### Action item
Print exactly the lines below between the line holding "Task: Click the magnifier icon in search box" and the line holding "Click the -4.6", inclusive, and nothing more.

[Data extracted from a collection]

((

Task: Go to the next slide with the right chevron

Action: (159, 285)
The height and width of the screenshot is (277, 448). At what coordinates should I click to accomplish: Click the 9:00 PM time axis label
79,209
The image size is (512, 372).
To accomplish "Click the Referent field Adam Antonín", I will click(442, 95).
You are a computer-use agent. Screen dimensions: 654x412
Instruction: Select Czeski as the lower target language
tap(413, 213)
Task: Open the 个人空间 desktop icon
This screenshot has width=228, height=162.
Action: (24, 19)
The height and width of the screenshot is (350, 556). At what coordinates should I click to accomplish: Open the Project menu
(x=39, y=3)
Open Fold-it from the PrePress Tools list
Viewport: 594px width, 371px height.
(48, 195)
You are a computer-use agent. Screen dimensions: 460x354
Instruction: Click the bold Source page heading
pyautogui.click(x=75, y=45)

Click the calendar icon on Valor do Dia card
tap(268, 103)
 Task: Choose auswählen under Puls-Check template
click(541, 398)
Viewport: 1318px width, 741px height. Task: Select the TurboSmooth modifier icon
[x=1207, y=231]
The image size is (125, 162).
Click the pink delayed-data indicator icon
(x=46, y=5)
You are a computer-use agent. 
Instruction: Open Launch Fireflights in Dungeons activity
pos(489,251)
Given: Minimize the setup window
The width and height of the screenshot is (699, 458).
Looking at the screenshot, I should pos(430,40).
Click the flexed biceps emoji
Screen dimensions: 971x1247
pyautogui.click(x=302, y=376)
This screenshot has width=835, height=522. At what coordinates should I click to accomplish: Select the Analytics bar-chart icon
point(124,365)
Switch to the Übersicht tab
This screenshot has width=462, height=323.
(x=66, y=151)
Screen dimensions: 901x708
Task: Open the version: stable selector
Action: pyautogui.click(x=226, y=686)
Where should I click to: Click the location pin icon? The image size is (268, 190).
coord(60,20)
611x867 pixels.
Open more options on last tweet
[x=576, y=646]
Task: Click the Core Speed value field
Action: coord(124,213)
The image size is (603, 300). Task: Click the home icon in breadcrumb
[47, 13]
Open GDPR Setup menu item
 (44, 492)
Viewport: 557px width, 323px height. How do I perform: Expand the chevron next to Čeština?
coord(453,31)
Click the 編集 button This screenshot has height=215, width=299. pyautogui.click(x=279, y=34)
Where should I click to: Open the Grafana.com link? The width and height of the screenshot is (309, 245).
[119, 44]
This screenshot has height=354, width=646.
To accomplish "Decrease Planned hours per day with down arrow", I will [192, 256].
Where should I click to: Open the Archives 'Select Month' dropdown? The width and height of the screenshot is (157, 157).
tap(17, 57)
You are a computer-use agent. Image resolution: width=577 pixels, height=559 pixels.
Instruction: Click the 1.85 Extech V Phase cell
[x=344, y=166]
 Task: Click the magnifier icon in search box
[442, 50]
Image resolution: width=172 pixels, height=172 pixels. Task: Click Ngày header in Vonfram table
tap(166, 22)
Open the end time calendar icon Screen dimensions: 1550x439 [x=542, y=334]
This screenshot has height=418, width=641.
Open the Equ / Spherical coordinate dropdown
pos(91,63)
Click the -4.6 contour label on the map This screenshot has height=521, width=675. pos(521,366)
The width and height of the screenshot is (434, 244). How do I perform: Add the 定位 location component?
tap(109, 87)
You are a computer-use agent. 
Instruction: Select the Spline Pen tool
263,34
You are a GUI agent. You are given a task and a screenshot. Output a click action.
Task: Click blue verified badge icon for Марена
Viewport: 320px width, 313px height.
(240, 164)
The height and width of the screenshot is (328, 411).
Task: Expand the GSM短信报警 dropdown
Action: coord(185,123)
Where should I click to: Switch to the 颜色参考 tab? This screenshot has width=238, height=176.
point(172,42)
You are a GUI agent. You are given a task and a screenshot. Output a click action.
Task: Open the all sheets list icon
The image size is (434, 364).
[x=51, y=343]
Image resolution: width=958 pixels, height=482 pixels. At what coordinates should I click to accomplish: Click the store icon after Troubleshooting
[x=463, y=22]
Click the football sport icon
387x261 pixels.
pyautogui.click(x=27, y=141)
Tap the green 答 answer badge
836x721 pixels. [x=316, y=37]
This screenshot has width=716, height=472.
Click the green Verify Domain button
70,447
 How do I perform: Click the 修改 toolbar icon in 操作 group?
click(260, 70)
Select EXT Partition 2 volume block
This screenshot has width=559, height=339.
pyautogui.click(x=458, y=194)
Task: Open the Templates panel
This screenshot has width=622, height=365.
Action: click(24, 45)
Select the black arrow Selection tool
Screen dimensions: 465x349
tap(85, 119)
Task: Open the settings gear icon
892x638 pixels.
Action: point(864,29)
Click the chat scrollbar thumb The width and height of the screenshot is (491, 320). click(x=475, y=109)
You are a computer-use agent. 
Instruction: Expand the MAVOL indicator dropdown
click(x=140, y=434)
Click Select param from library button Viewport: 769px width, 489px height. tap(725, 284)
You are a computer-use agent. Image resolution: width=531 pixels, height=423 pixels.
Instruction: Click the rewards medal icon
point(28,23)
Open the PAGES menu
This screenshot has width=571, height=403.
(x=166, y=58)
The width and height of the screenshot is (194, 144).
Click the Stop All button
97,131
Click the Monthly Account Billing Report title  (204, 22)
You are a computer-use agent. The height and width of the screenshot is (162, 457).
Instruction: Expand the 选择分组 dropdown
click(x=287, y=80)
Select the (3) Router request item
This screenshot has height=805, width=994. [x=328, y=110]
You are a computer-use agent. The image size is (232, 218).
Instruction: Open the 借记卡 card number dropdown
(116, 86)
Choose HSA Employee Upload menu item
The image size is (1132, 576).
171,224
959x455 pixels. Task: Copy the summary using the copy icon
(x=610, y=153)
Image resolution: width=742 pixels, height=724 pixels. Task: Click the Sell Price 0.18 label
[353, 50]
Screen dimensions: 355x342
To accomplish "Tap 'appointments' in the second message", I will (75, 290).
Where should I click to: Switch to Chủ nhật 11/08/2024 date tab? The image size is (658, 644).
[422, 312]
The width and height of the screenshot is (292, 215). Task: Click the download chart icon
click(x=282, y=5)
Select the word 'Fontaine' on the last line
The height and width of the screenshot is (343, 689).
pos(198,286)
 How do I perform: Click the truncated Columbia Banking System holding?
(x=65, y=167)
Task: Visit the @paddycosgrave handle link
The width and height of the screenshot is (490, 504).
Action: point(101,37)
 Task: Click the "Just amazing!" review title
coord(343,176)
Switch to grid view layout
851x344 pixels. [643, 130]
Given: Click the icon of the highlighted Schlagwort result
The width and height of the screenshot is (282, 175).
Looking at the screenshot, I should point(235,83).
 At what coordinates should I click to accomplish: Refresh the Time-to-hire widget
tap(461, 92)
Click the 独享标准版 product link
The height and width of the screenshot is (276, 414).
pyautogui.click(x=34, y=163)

))

### Reply to the exercise
 Task: Click the magnifier icon in search box
[442, 50]
Image resolution: width=172 pixels, height=172 pixels. Task: Click Ngày header in Vonfram table
tap(166, 22)
Open the end time calendar icon Screen dimensions: 1550x439 [x=542, y=334]
This screenshot has height=418, width=641.
Open the Equ / Spherical coordinate dropdown
pos(91,63)
Click the -4.6 contour label on the map This screenshot has height=521, width=675. pos(521,366)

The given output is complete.